◆ PASSAGE SHOWN ◆
Content starts

ARP monitoring does not work when we have a network in the
following configuration:
eth0----+ +----bond0.100----br0-100---{+virtual machines
| |
+----bond0----+----br0---(fixed IP)->--{LAN arp_ip_target}
| |
eth1----+ +----bond0.200----br0-200---{+virtual machines
This patch extends bond_arp_send_all to check if a device
is also in a bridge.
This is related to the following issues:
http://launchpad.net/bugs/736226
http://bugzilla.kernel.org/show_bug.cgi?id=31822
Thanks to help from Andy Gospodarek <[email protected]>.
Signed-off-by: Chris J Arges <[email protected]>
---
drivers/net/bonding/bond_main.c | 8 ++++++++
1 file changed, 8 insertions(+)
diff --git a/drivers/net/bonding/bond_main.c b/drivers/net/bonding/bond_main.c
index b2530b0..62931b0 100644
--- a/drivers/net/bonding/bond_main.c
+++ b/drivers/net/bonding/bond_main.c
@@ -2708,6 +2708,14 @@ static void bond_arp_send_all(struct bonding *bond, struct slave *slave)
continue;
}
+ /* Check if the target is part of a bridge.
+ */
+ if (rt->dst.dev->priv_flags & IFF_EBRIDGE) {
+ addr = bond_confirm_addr(rt->dst.dev, targets[i], 0);
+ bond_arp_send(slave->dev, ARPOP_REQUEST, targets[i], addr, 0);
+ continue;
+ }
+
if (net_ratelimit()) {
pr_warning("%s: no path to arp_ip_target %pI4 via rt.dev %s\n",
bond->dev->name, &targets[i],
--
1.7.9.5
Chris J Arges <[email protected]> wrote:
>ARP monitoring does not work when we have a network in the
>following configuration:
>
>eth0----+ +----bond0.100----br0-100---{+virtual machines
> | |
> +----bond0----+----br0---(fixed IP)->--{LAN arp_ip_target}
> | |
>eth1----+ +----bond0.200----br0-200---{+virtual machines
>
>This patch extends bond_arp_send_all to check if a device
>is also in a bridge.
I did some testing with this. The required network
configuration to show the problem is much simpler than this. I tested
with something of the form:
eth0 -> bond0 -> {bond0.123, br0} br0 is 10.0.9.1/16, arp_ip_target is
10.0.1.1
br0 has the only assigned IP address, and the arp_ip_target is
something on that same subnet. In this case, merely having 8021q loaded
would induce the problem, as that would add a VLAN (VID 0) to the bond
even without explicitly adding a VLAN to the bond.
The patch does resolve the immediate problem that with the VLAN,
the bond would not send the ARP queries out via eth0.
However, it misses one corner case, because the new test does
not validate that the bond is actually a port of the bridge that's found
via the route. In this case, a configuration like:
eth0 -> bond0 -> bond0.123 IP address 10.99.0.1/16, arp_ip_target 10.0.1.1
eth1 -> br0 IP address 10.0.9.1/16
would cause the bond to issue the ARP probe request for 10.0.1.1
on eth0, even though it really shouldn't (and currently wouldn't). If,
say, eth0 and eth1 are parallel subnets, it's possible that the host
with 10.0.1.1 (multihomed to both subnets) may answer on the "wrong"

Content ends

◆ PROBLEMS TO SOLVE ◆
[1] Reproduce the part of the ARP monitoring thread that begins at the words "This is related" and ends after "changed, 8 insertions(+)".
[2] Carry the ARP monitoring thread forward from its final line.

◆ THE DATA ◆

Content starts

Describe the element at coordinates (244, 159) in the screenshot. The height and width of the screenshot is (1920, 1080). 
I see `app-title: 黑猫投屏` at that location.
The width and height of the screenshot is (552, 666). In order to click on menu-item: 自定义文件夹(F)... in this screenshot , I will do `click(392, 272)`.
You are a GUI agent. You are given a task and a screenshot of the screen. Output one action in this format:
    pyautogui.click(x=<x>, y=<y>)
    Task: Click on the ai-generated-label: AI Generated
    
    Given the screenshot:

Content ends
Content starts

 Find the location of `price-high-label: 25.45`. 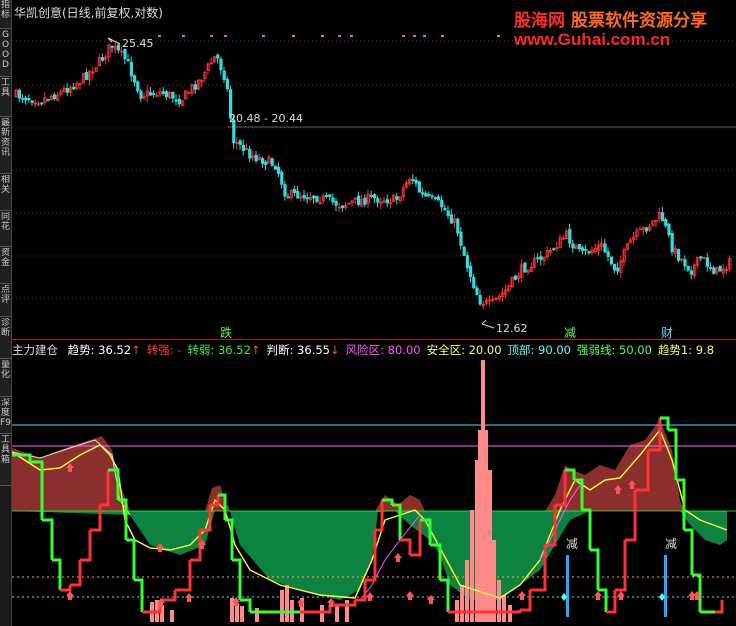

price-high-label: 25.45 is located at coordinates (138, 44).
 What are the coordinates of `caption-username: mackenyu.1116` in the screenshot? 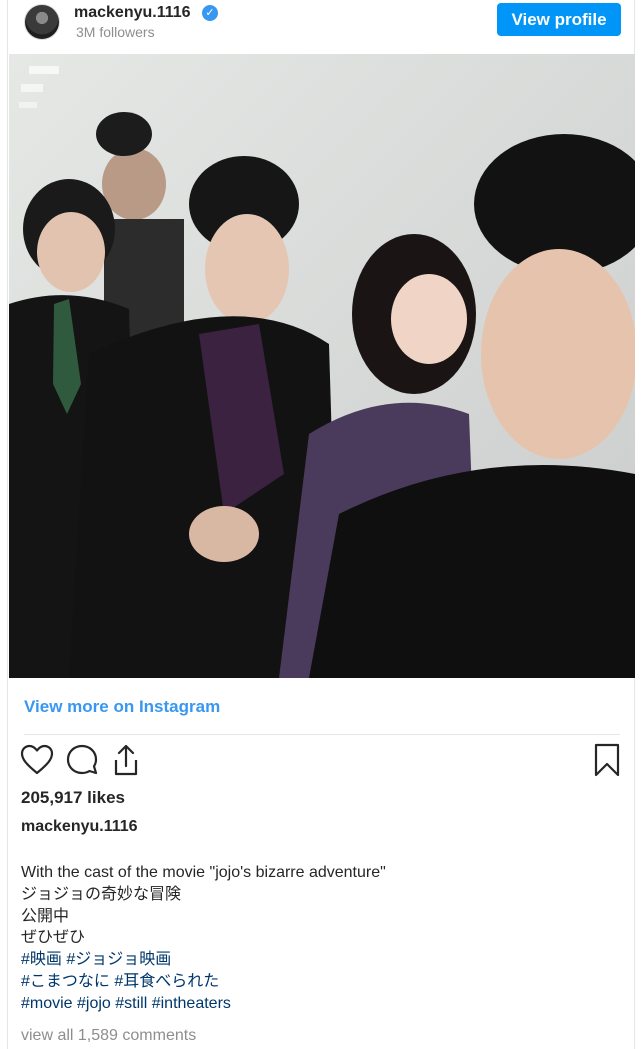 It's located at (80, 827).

Content ends
Content starts

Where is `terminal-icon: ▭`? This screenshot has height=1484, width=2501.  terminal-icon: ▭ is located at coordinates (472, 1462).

Content ends

◆ TASK RESPONSES ◆
[1]
This is related to the following issues:
http://launchpad.net/bugs/736226
http://bugzilla.kernel.org/show_bug.cgi?id=31822
Thanks to help from Andy Gospodarek <[email protected]>.
Signed-off-by: Chris J Arges <[email protected]>
---
drivers/net/bonding/bond_main.c | 8 ++++++++
1 file changed, 8 insertions(+)

[2]
subnet even if regular traffic routed via the correct subnet can't get
through for some reason.
I don't see an easy way to find out if device X is a port of
bridge Y, either, although we can easily check if the bond is a bridge
port (priv_flags & IFF_BRIDGE_PORT) before doing the new check. That
doesn't completely fix the problem, but does require that the bond be a
port of a different bridge to cause a misbehavior.
-J
>This is related to the following issues:
>http://launchpad.net/bugs/736226
>http://bugzilla.kernel.org/show_bug.cgi?id=31822
>
>Thanks to help from Andy Gospodarek <[email protected]>.
>
>Signed-off-by: Chris J Arges <[email protected]>
>---
> drivers/net/bonding/bond_main.c | 8 ++++++++
> 1 file changed, 8 insertions(+)
>
>diff --git a/drivers/net/bonding/bond_main.c b/drivers/net/bonding/bond_main.c
>index b2530b0..62931b0 100644
>--- a/drivers/net/bonding/bond_main.c
>+++ b/drivers/net/bonding/bond_main.c
>@@ -2708,6 +2708,14 @@ static void bond_arp_send_all(struct bonding *bond, struct slave *slave)
> continue;
> }
>
>+ /* Check if the target is part of a bridge.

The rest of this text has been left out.